▶ **INFORMATION SHOWN**
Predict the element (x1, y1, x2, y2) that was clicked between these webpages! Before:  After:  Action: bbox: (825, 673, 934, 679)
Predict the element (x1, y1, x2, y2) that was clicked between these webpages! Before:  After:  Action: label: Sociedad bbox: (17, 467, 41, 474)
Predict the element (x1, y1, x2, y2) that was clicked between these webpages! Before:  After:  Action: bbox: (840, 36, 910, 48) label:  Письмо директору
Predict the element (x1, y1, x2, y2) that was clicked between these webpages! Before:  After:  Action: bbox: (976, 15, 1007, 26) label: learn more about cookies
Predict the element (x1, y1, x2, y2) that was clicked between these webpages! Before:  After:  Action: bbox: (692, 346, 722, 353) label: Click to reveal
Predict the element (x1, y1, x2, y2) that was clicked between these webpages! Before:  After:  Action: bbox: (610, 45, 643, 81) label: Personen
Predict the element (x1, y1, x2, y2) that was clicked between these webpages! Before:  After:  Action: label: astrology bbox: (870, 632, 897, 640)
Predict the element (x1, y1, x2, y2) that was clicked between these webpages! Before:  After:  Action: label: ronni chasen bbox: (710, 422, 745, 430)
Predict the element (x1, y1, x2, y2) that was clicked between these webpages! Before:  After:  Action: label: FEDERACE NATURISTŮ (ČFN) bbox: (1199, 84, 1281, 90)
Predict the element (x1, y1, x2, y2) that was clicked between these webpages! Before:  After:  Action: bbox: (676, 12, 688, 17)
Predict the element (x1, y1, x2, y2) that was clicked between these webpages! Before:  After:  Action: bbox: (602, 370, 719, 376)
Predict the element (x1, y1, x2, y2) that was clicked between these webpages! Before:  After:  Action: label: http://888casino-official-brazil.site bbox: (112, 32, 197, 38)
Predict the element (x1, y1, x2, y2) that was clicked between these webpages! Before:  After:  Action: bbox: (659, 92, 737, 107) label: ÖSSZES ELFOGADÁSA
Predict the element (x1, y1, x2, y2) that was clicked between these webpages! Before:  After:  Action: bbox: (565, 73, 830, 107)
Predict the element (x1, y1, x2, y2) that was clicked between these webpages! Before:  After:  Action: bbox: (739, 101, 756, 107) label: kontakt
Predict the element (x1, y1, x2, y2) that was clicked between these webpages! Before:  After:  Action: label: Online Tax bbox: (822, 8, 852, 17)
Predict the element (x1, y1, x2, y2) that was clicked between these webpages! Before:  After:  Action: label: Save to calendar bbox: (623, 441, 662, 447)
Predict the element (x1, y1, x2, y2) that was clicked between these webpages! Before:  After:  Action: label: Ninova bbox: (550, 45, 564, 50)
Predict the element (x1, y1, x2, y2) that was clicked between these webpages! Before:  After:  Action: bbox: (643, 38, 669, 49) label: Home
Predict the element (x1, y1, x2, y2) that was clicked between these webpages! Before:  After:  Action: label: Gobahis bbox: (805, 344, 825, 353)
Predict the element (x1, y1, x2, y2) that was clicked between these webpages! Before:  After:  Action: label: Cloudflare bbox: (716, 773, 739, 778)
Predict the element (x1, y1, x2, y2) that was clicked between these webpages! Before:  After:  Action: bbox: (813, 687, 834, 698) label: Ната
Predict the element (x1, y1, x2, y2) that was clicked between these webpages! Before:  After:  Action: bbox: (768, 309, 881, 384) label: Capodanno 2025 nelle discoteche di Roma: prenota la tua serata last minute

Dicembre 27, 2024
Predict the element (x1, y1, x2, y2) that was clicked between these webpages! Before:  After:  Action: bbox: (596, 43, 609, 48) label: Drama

▶ **WHAT THIS TASK INVOLVES**
Please revise the entries above, replacing "webpages" with "web pages" in every one and leaving everything else unchanged.

▶ **RESULT FOR THIS EXERCISE**
Predict the element (x1, y1, x2, y2) that was clicked between these web pages! Before:  After:  Action: bbox: (825, 673, 934, 679)
Predict the element (x1, y1, x2, y2) that was clicked between these web pages! Before:  After:  Action: label: Sociedad bbox: (17, 467, 41, 474)
Predict the element (x1, y1, x2, y2) that was clicked between these web pages! Before:  After:  Action: bbox: (840, 36, 910, 48) label:  Письмо директору
Predict the element (x1, y1, x2, y2) that was clicked between these web pages! Before:  After:  Action: bbox: (976, 15, 1007, 26) label: learn more about cookies
Predict the element (x1, y1, x2, y2) that was clicked between these web pages! Before:  After:  Action: bbox: (692, 346, 722, 353) label: Click to reveal
Predict the element (x1, y1, x2, y2) that was clicked between these web pages! Before:  After:  Action: bbox: (610, 45, 643, 81) label: Personen
Predict the element (x1, y1, x2, y2) that was clicked between these web pages! Before:  After:  Action: label: astrology bbox: (870, 632, 897, 640)
Predict the element (x1, y1, x2, y2) that was clicked between these web pages! Before:  After:  Action: label: ronni chasen bbox: (710, 422, 745, 430)
Predict the element (x1, y1, x2, y2) that was clicked between these web pages! Before:  After:  Action: label: FEDERACE NATURISTŮ (ČFN) bbox: (1199, 84, 1281, 90)
Predict the element (x1, y1, x2, y2) that was clicked between these web pages! Before:  After:  Action: bbox: (676, 12, 688, 17)
Predict the element (x1, y1, x2, y2) that was clicked between these web pages! Before:  After:  Action: bbox: (602, 370, 719, 376)
Predict the element (x1, y1, x2, y2) that was clicked between these web pages! Before:  After:  Action: label: http://888casino-official-brazil.site bbox: (112, 32, 197, 38)
Predict the element (x1, y1, x2, y2) that was clicked between these web pages! Before:  After:  Action: bbox: (659, 92, 737, 107) label: ÖSSZES ELFOGADÁSA
Predict the element (x1, y1, x2, y2) that was clicked between these web pages! Before:  After:  Action: bbox: (565, 73, 830, 107)
Predict the element (x1, y1, x2, y2) that was clicked between these web pages! Before:  After:  Action: bbox: (739, 101, 756, 107) label: kontakt
Predict the element (x1, y1, x2, y2) that was clicked between these web pages! Before:  After:  Action: label: Online Tax bbox: (822, 8, 852, 17)
Predict the element (x1, y1, x2, y2) that was clicked between these web pages! Before:  After:  Action: label: Save to calendar bbox: (623, 441, 662, 447)
Predict the element (x1, y1, x2, y2) that was clicked between these web pages! Before:  After:  Action: label: Ninova bbox: (550, 45, 564, 50)
Predict the element (x1, y1, x2, y2) that was clicked between these web pages! Before:  After:  Action: bbox: (643, 38, 669, 49) label: Home
Predict the element (x1, y1, x2, y2) that was clicked between these web pages! Before:  After:  Action: label: Gobahis bbox: (805, 344, 825, 353)
Predict the element (x1, y1, x2, y2) that was clicked between these web pages! Before:  After:  Action: label: Cloudflare bbox: (716, 773, 739, 778)
Predict the element (x1, y1, x2, y2) that was clicked between these web pages! Before:  After:  Action: bbox: (813, 687, 834, 698) label: Ната
Predict the element (x1, y1, x2, y2) that was clicked between these web pages! Before:  After:  Action: bbox: (768, 309, 881, 384) label: Capodanno 2025 nelle discoteche di Roma: prenota la tua serata last minute

Dicembre 27, 2024
Predict the element (x1, y1, x2, y2) that was clicked between these web pages! Before:  After:  Action: bbox: (596, 43, 609, 48) label: Drama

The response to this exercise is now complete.